A Meditation on May by Tchaikovsky, Nicholas Breton, and Natalia Bezuglova

The Russian magazine "Nouvellist" commissioned Tchaikovsky to write twelve short piano pieces inspired by the each of the twelve months. The corresponding music appeared in each publication in 1876. Collected in publication later the work became "The Seasons," Op. 37a.



Pianist Natalia Bezuglova catches the breathless harmonic sweep of the lyrical music that opens this piece. The diatonic melody is harmonized in an ascending scale that forms an octave frame on the dominant instead of the tonic. This is the sound of seasonal transitions, colder than one imagines, but with also filled with sweetness.

The English writer Nicholas Breton (1545-1626) also caught this transitional side of May in his book "The Twelve Moneths."

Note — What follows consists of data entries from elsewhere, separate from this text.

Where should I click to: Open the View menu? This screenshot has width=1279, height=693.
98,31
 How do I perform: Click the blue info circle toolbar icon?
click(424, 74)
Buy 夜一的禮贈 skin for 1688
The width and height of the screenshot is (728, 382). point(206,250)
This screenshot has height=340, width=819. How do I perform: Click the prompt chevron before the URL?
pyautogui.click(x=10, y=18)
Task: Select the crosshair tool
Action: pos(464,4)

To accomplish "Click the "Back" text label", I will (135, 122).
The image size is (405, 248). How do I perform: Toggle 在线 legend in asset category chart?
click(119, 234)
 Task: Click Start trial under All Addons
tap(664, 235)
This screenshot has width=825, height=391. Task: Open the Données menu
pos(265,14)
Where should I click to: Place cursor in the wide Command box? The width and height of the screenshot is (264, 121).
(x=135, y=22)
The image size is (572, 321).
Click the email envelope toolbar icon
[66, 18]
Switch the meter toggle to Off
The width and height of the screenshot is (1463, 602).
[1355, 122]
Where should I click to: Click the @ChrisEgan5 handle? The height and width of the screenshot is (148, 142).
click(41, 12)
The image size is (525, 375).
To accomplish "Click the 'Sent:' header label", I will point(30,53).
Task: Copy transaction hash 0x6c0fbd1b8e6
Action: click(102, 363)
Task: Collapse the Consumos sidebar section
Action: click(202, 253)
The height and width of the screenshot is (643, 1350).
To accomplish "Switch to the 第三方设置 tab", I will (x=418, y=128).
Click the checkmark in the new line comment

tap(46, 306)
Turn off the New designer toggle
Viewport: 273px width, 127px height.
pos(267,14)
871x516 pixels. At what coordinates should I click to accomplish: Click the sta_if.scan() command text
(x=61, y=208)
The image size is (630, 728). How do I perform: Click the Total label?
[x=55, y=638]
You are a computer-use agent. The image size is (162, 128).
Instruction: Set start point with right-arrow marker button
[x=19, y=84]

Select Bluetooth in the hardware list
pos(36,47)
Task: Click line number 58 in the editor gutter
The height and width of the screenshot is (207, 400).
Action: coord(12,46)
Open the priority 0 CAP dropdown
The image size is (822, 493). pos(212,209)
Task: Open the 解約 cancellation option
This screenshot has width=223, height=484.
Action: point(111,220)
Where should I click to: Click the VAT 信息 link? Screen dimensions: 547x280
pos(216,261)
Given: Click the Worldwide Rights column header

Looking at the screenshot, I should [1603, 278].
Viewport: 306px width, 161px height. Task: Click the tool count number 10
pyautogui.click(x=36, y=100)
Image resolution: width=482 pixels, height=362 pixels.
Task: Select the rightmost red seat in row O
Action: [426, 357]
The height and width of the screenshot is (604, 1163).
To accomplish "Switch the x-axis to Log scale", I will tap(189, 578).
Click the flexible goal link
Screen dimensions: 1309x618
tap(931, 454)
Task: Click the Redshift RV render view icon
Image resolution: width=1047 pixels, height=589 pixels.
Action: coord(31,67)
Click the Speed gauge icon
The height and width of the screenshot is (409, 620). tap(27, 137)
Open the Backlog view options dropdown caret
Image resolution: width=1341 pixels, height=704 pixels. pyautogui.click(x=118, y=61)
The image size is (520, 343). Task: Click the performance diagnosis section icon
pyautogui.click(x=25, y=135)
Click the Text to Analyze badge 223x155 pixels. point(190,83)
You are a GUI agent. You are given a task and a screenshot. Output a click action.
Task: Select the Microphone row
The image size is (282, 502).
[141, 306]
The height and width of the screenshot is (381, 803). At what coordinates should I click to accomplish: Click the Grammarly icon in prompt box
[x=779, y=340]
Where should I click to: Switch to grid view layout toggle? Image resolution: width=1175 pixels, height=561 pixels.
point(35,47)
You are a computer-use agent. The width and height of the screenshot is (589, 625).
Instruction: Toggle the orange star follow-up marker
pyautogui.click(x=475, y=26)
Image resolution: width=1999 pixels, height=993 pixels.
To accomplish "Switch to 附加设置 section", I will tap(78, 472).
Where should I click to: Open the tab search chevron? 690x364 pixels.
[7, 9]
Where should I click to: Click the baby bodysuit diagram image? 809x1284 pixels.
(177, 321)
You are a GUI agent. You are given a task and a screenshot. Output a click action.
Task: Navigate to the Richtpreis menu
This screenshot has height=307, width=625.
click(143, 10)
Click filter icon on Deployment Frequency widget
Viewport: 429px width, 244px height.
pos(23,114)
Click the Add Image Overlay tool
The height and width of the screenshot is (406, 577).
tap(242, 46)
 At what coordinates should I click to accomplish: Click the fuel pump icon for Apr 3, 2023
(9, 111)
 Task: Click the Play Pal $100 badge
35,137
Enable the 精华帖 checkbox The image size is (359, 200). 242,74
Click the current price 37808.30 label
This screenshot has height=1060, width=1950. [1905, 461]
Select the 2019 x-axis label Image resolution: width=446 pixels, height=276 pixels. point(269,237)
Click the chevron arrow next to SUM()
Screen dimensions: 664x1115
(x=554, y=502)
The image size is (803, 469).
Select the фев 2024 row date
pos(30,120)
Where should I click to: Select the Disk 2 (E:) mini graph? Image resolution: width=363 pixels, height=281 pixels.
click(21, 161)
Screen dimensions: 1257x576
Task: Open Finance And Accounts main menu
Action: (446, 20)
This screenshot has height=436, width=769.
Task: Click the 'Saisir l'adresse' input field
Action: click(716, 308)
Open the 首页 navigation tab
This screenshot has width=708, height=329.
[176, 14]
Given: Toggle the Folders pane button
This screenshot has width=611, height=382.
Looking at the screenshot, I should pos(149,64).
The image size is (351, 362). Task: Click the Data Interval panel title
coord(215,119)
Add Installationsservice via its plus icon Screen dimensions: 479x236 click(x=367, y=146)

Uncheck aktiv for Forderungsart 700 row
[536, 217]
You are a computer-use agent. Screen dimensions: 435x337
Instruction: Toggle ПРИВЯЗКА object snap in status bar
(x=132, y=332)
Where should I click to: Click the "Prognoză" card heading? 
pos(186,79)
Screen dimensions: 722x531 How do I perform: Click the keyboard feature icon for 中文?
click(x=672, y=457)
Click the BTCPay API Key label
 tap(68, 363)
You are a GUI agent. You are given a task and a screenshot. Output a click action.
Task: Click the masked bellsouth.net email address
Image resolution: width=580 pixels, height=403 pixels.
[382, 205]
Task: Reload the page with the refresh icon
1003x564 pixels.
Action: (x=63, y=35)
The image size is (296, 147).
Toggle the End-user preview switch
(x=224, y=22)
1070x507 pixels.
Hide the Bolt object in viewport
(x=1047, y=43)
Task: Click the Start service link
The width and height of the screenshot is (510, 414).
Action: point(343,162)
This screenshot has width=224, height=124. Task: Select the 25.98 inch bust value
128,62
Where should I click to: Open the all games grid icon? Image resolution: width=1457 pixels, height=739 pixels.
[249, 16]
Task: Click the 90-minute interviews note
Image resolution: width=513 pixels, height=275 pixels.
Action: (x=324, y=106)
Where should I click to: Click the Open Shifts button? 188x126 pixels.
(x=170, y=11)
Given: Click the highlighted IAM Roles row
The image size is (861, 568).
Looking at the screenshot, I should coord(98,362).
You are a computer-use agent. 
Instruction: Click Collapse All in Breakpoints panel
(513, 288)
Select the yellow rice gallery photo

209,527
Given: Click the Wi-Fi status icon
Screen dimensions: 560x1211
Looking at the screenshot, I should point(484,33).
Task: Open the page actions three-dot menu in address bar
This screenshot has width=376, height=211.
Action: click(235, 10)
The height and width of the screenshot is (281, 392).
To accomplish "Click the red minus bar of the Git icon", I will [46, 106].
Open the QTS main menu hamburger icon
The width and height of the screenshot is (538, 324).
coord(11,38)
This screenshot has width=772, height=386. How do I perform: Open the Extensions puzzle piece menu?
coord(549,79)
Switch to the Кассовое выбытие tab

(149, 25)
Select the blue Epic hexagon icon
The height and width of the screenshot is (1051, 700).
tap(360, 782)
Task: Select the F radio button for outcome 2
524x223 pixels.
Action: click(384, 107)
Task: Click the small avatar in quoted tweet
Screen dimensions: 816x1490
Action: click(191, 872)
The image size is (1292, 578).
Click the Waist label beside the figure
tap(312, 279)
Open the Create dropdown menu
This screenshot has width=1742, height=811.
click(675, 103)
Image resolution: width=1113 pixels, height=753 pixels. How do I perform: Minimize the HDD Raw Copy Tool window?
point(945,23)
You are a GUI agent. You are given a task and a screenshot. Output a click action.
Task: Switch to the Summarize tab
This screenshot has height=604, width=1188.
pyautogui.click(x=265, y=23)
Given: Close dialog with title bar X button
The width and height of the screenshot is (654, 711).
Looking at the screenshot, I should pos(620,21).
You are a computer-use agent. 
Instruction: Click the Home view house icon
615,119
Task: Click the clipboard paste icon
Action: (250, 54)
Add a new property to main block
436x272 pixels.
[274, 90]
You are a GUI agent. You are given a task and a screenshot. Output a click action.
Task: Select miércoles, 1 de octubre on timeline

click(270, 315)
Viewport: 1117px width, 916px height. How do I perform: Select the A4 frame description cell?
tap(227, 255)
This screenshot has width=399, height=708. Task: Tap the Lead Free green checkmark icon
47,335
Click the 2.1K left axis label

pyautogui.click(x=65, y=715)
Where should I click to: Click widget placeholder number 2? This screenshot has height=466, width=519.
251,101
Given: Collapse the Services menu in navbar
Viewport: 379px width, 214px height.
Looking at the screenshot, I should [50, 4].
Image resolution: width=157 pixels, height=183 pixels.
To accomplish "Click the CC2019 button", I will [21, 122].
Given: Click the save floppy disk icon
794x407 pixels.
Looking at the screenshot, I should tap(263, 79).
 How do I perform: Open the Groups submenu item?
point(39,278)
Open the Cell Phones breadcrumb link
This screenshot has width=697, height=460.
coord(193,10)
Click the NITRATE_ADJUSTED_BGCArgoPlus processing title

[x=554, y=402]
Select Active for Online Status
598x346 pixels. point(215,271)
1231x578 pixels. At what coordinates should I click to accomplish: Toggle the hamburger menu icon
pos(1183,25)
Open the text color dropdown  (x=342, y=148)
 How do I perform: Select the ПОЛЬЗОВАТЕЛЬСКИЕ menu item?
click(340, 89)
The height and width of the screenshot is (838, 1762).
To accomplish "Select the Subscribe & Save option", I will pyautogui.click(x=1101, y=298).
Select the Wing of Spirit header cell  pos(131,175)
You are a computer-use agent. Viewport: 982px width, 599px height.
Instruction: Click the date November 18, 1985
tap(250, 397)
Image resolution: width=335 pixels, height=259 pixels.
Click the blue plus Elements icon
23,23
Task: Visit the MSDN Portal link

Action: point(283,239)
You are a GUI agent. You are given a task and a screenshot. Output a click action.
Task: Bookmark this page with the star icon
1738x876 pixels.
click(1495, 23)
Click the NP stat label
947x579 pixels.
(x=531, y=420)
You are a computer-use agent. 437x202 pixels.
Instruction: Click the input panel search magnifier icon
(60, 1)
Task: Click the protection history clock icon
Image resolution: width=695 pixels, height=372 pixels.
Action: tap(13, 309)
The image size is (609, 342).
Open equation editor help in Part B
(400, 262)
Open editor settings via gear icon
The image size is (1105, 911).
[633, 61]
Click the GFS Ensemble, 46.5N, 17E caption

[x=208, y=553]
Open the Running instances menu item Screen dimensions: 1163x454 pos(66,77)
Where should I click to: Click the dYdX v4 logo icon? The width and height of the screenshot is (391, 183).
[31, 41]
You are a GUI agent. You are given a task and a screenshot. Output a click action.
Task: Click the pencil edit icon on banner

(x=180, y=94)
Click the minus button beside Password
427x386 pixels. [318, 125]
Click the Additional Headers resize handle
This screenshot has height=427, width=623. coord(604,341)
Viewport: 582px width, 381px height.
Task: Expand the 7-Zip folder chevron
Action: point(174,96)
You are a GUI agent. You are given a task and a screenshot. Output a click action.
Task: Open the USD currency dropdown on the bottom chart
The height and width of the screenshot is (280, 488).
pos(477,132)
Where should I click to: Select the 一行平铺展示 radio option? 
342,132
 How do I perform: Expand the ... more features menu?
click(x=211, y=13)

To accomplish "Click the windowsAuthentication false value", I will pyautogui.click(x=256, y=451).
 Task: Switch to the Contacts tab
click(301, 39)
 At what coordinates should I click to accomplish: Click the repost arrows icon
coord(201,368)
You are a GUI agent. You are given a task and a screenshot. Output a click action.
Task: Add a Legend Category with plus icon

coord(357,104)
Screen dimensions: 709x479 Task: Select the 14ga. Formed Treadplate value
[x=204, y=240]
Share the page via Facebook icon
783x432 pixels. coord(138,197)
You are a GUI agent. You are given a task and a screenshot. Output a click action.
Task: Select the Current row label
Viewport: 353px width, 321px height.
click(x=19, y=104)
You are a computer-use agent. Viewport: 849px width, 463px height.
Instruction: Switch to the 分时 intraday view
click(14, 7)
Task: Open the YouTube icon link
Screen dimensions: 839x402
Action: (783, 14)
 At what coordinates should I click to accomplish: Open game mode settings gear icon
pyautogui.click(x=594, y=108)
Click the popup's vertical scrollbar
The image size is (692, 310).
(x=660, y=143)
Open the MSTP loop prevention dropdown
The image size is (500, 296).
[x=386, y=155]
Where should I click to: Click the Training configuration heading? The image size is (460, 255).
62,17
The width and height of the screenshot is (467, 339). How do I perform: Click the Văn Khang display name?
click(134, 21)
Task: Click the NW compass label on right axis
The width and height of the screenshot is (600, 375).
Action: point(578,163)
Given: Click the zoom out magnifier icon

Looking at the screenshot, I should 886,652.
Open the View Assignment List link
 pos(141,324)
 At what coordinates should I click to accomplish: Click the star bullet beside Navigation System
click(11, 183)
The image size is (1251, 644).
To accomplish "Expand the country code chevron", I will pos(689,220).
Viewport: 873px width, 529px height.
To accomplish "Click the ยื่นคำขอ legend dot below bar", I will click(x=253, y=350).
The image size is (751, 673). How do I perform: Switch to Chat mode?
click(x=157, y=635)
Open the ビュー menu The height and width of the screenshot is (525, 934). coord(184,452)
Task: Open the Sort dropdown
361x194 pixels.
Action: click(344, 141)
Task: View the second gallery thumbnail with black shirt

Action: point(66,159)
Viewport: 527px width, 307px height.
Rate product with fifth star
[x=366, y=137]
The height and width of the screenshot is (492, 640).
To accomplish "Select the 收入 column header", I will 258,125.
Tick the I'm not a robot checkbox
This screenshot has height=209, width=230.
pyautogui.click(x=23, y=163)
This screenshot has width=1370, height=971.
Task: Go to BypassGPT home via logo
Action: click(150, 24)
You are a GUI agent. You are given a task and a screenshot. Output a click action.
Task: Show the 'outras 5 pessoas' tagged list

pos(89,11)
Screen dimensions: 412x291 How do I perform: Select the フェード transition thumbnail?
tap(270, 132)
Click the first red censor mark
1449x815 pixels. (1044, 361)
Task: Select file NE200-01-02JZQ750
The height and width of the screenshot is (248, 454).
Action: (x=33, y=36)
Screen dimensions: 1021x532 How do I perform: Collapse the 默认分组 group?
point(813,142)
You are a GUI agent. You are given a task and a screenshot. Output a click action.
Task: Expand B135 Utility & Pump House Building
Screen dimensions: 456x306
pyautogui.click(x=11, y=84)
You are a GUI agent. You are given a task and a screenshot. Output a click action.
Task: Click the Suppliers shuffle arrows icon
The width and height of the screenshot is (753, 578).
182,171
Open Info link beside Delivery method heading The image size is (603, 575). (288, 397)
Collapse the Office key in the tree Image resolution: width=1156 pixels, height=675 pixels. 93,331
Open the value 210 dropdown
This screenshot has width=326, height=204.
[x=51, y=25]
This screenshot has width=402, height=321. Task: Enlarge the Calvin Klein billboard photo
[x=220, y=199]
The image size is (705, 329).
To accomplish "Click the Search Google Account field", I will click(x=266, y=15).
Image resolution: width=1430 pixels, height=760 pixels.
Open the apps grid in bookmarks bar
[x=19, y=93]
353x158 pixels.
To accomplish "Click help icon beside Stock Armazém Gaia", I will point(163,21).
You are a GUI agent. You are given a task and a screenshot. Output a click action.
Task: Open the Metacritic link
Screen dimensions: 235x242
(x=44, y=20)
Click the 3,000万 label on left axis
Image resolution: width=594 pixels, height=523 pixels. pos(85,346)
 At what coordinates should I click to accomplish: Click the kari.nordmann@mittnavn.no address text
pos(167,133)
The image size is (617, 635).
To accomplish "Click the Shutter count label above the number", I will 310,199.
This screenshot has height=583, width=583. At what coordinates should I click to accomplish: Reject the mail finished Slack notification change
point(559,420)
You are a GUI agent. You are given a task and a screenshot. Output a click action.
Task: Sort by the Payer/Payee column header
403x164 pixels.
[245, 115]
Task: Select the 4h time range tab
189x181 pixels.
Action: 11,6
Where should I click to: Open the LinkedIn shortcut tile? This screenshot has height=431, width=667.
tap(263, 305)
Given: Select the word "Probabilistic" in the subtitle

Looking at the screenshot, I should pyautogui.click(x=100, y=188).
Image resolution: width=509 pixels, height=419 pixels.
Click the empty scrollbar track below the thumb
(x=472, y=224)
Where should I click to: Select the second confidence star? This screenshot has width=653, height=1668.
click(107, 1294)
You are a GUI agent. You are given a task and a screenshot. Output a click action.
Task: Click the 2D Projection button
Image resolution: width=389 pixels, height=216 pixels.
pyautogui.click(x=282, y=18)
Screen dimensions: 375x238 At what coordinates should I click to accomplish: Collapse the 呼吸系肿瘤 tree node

"It is now May," wrote Breton, "and the sweetnesse of the aire refresheth every spirit: the sunny beames bring forth faire Blossomes, and the dripping Clouds water Floraes great garden.”

At [0:40] Bezuglova gazes up to absorb the darker world of B-flat major. It is a harmony that was a Tchaikovsky specialty in which an added 6th [G] feels at home, and the [F] in the bass continues the to create frictions and an unsettled peacefulness.

At [1:23] the Allegro giocoso reminds us that May is also a season of activity. The camera angle retreats from Bezuglova's hands and we see an expression of the physicality of oscillation transmitted from deep within this music in B minor.

"The tall young oke is cut downe for the Maypole," writes Breton of the active May, "the Sithe and the Sickle are the Mowers furniture, and the fayre weather makes the Labourer merry."

There is a wonderful and unexpected moment in this work when the music happens upon F-sharp major [1:51] and celebrates its own arrival in this bright key one-half step below the tonic to which we will return.

"It is the moneth wherein Nature hath her full of mirth, and the Senses are filled with delights," wrote Breton. "I conclude, it is from the Heavens a Grace and to the Earth a Gladnesse. Farewell."